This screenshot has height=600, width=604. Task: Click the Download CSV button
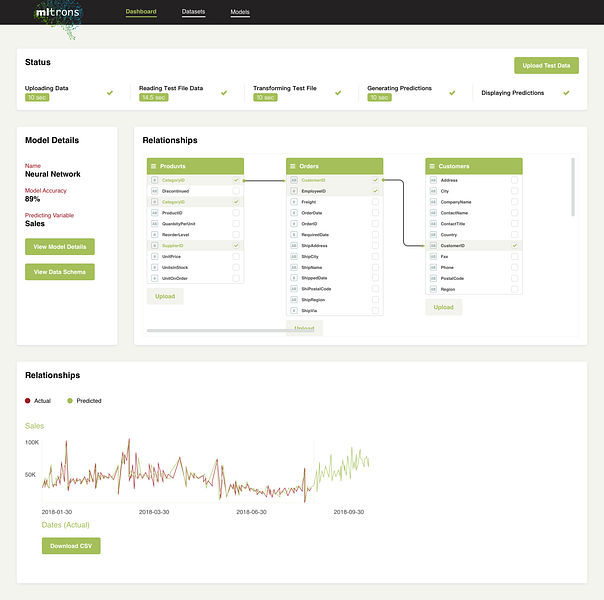(71, 546)
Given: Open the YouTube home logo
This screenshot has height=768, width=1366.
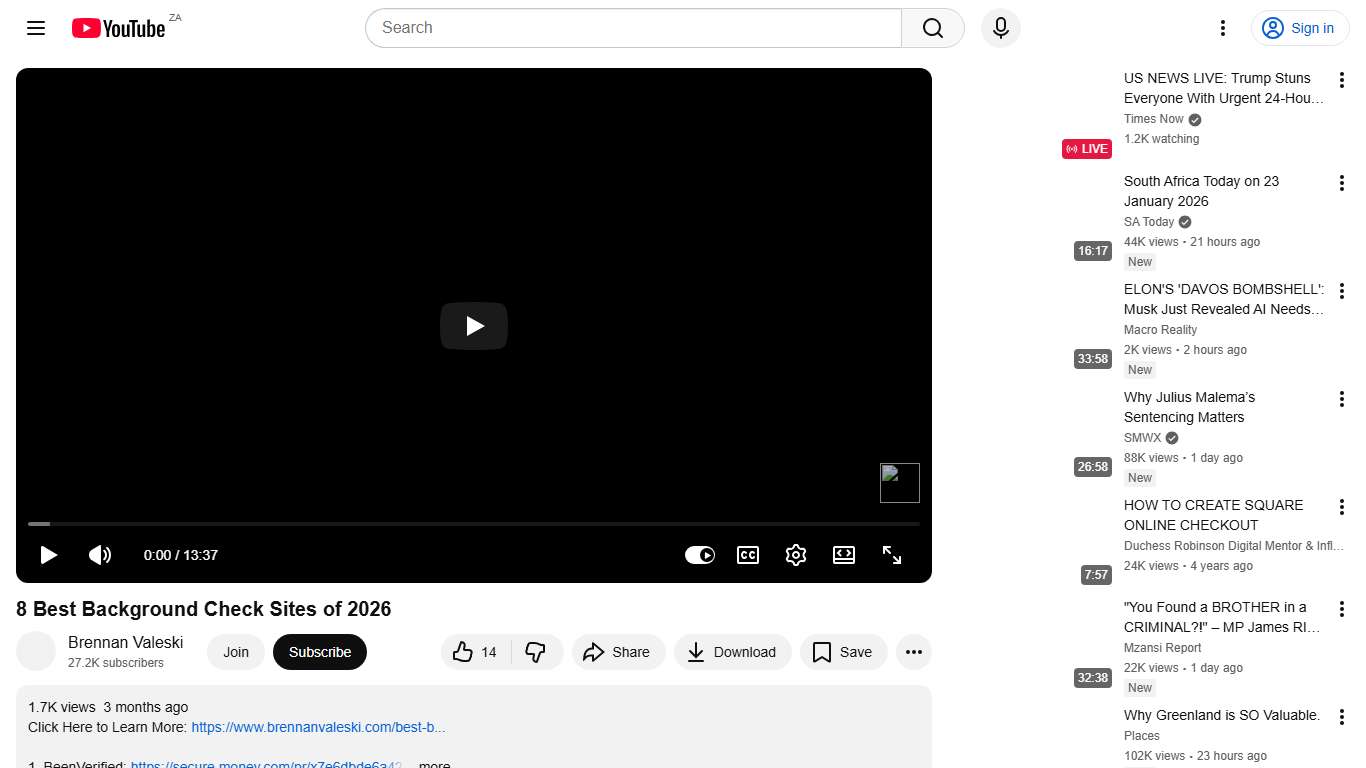Looking at the screenshot, I should pos(118,28).
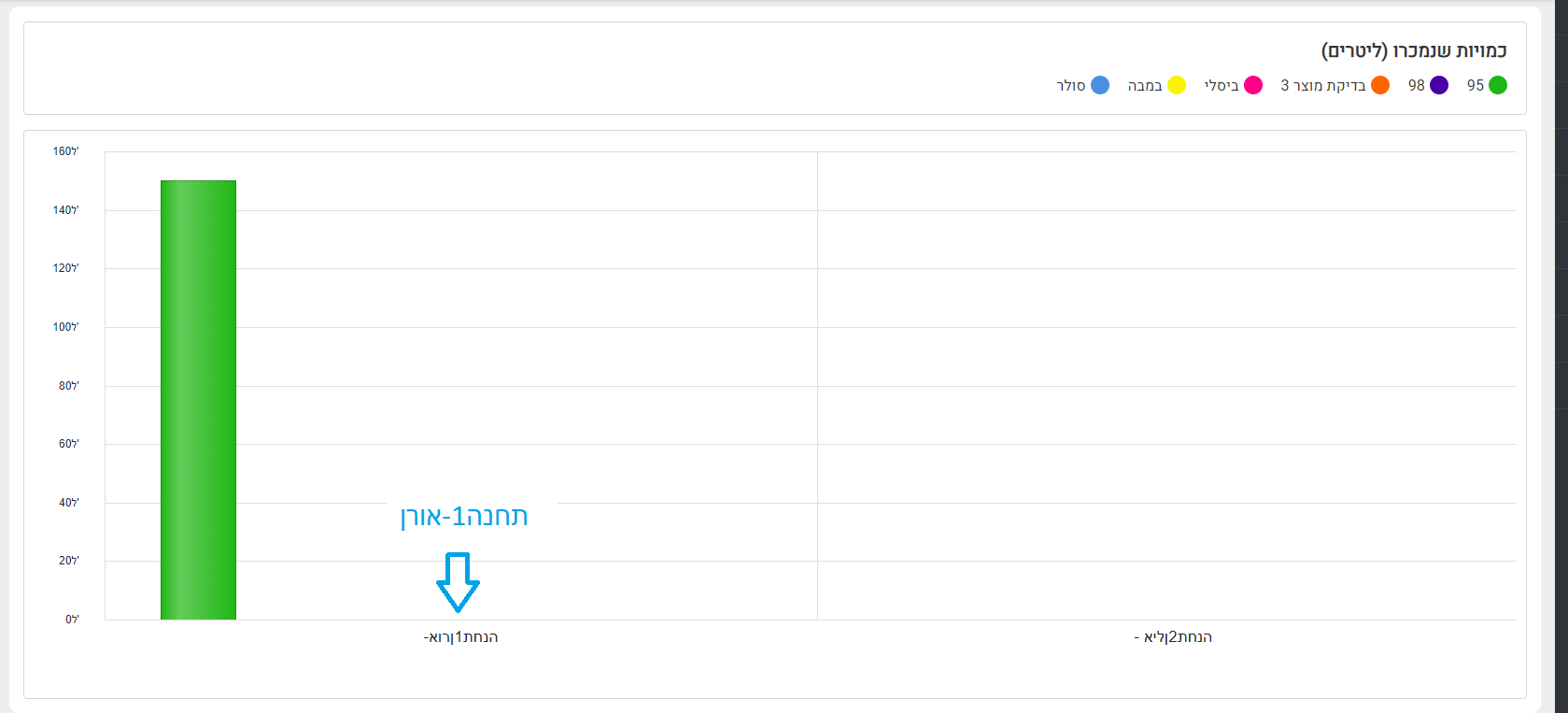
------------
Goal of the exercise
Rewrite all the records with every "This screenshot has" changed to "This image has", keeping everything else the same and leaving out the pictures.

The response
This image has height=600, width=604. Task: Click the Download CSV button
(71, 546)
Given: Open the YouTube home logo
This image has height=768, width=1366.
Looking at the screenshot, I should pos(118,28).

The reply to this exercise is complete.